Indeed, the survey shows that individual investors are reluctant to adjust their portfolio to provide new sources of diversification in these turbulent times. While more than 70 percent of respondents said they understood that diversification lowered risks, slightly more than half of all invested assets were held in just three asset categories, with 21 percent in relatively passive investments, 15 percent in real estate properties and 15 percent in money market products or savings accounts.
The survey results also throw into sharp relief the lack of knowledge about, and reticence to invest in, alternative investments that can minimise risk and provide less correlated returns. According to the results:
- Most individual investors (66 percent) have little, if any, knowledge of alternatives and 43 percent said they “have no idea of what alternatives are.”
- Even though alternative investments are playing a growing role in sophisticated portfolios, less than one in five respondents (18 percent) with more than £1 million of investable assets said they understood alternative investments “very well,” while more than half (53 percent) of those with £1 million or more of investable assets conceded they had very little, if any, understanding of alternatives.
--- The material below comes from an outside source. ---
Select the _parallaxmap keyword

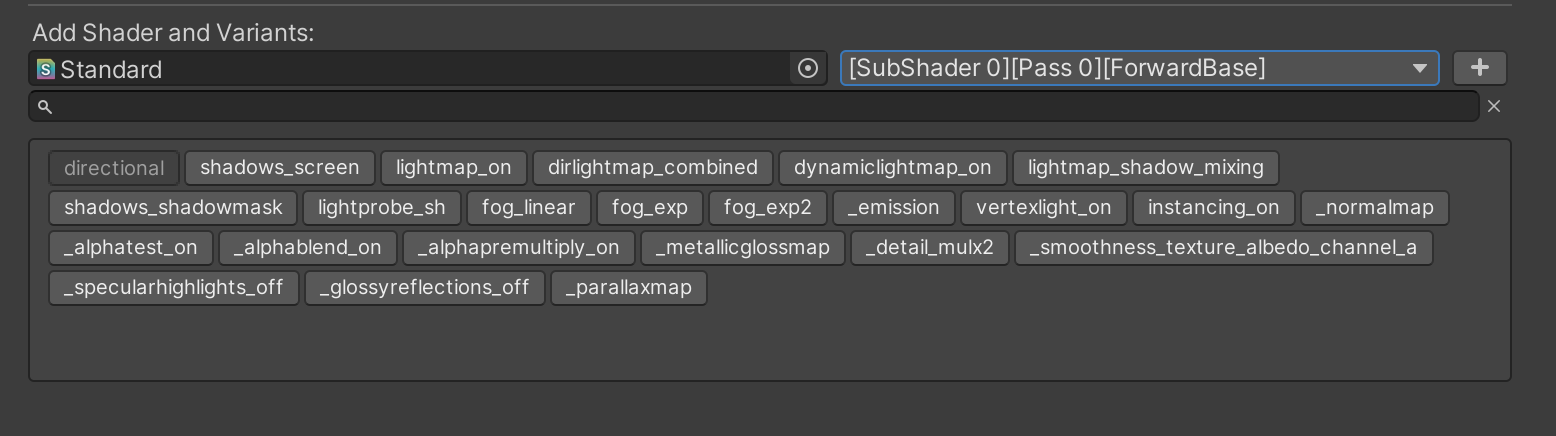pyautogui.click(x=629, y=288)
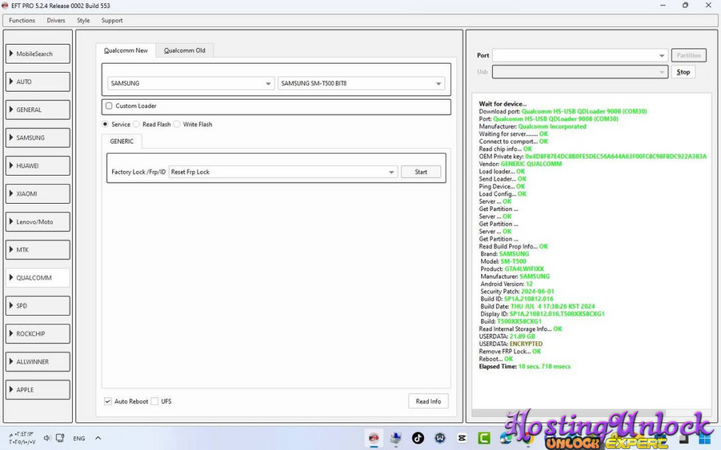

- Insufficient information is the biggest barrier to considering alternative investments, with more than one-third (37 percent) saying they don’t know enough about them. Risk is another big factor, with 28 percent conceding they are “too risky.” Concerns about performance and high fees are also significant hurdles, with 28 and 19 percent of individual investors, respectively, identifying them as barriers.
Notwithstanding these obstacles, a significant number of individual investors indicated they were willing to use alternatives, with 22 percent saying alternatives can replace traditional investments. More than 29 percent say they would be willing to allocate between one and ten percent of their portfolios to alternative investments.
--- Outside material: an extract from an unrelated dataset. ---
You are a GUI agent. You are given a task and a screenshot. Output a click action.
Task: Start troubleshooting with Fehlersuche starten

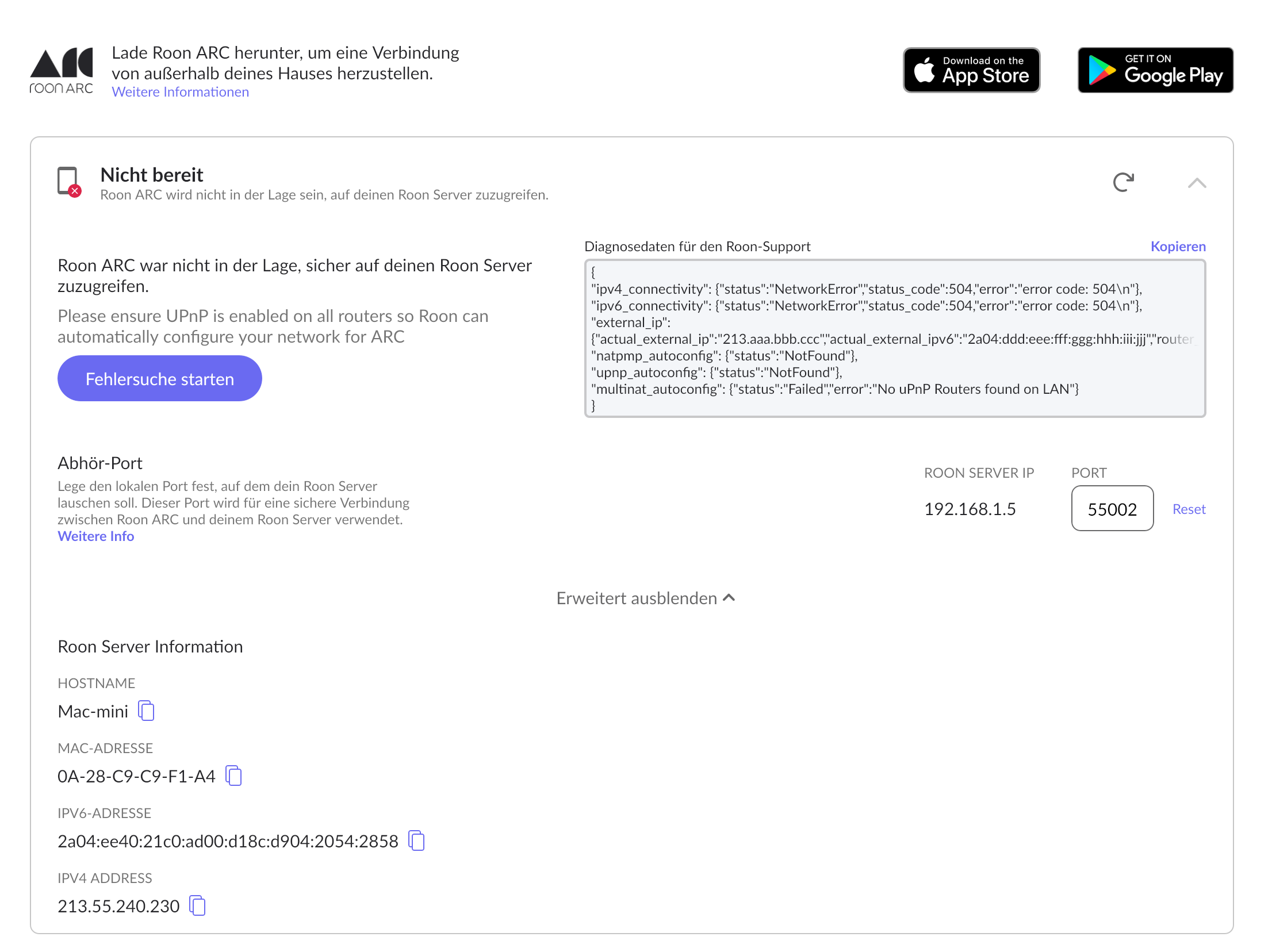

The Natixis Global Asset Management U.K. Investor Insights Survey was conducted by CoreData Research and surveyed 795 adults to better understand their attitudes, behavior and sentiment in today’s investment environment. The survey was conducted in June and November of 2011.
About Natixis Global Asset Management
Natixis Global Asset Management is one of the 15 largest asset managers in the world based on assets under management.1 Its affiliated asset management companies provide investment products that seek to enhance and protect the wealth and retirement assets of both institutional and individual investor clients. Its proprietary distribution network helps package and deliver its affiliates’ products around the world. Natixis Global Asset Management brings together the expertise of multiple specialized investment managers based in Europe, the United States and Asia to offer a wide spectrum of equity, fixed-income and alternative investment strategies.
Headquartered in Paris and Boston, Natixis Global Asset Management’s assets under management are €525 billion as of September 30, 2011. Natixis Global Asset Management is part of Natixis. Listed on the Paris Stock Exchange, Natixis is a subsidiary of BPCE, the second-largest banking group in France. Natixis Global Asset Management’s affiliated investment management firms and distribution and service groups include Absolute Asia Asset Management; AEW Capital Management; AEW Europe; AlphaSimplex Group; Aurora Investment Management; Capital Growth Management; Caspian Capital Management; Darius Capital Partners; Gateway Investment Advisers; H2O Asset Management; Hansberger Global Investors; Harris Associates; Loomis, Sayles & Company; Natixis Asset Management; Natixis Global Associates; Natixis Multimanager; Ossiam; Reich & Tang Asset Management; Snyder Capital Management; and Vaughan Nelson Investment Management.
1 Cerulli Quantitative Update: Global Markets 2011, based on December 31, 2010 AUM of $713 billion.